(Stored data)
start
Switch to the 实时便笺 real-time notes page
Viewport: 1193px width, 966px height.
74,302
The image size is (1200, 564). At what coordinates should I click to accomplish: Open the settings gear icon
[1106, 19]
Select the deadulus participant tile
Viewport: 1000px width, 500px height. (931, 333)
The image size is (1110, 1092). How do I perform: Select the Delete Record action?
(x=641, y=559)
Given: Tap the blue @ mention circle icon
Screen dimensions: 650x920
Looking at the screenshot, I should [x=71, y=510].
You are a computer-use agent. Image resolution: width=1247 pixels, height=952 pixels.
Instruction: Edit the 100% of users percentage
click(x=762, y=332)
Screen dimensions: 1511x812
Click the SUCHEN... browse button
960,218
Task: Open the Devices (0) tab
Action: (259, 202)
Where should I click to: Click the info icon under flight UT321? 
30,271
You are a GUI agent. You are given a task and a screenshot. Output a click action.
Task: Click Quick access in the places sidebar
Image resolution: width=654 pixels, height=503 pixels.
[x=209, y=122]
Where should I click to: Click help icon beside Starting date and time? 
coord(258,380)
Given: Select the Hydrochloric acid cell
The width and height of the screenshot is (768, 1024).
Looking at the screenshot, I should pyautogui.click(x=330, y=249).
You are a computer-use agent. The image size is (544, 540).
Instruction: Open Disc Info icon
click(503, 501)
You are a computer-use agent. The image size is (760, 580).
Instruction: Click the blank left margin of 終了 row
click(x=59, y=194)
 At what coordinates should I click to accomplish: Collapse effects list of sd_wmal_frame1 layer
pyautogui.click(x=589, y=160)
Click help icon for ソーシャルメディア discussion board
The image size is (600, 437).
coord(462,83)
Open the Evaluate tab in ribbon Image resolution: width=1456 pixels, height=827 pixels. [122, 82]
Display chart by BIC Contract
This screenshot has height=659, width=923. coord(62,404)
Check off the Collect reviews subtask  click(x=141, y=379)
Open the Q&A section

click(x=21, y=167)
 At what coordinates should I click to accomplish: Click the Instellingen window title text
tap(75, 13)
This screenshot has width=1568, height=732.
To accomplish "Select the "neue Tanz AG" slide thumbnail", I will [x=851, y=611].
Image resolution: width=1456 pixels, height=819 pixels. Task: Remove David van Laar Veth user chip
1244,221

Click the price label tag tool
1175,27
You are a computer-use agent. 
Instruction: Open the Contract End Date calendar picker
end
◆ Exercise details
Copy out the rows from the line with "Click the price label tag tool" up to and including the last line of the rows, requests included. Multiply each coordinate in the answers by 1.9 and round to whole numbers, halves up.

◆ Task solution
Click the price label tag tool
2233,51
You are a computer-use agent. 
Instruction: Open the Contract End Date calendar picker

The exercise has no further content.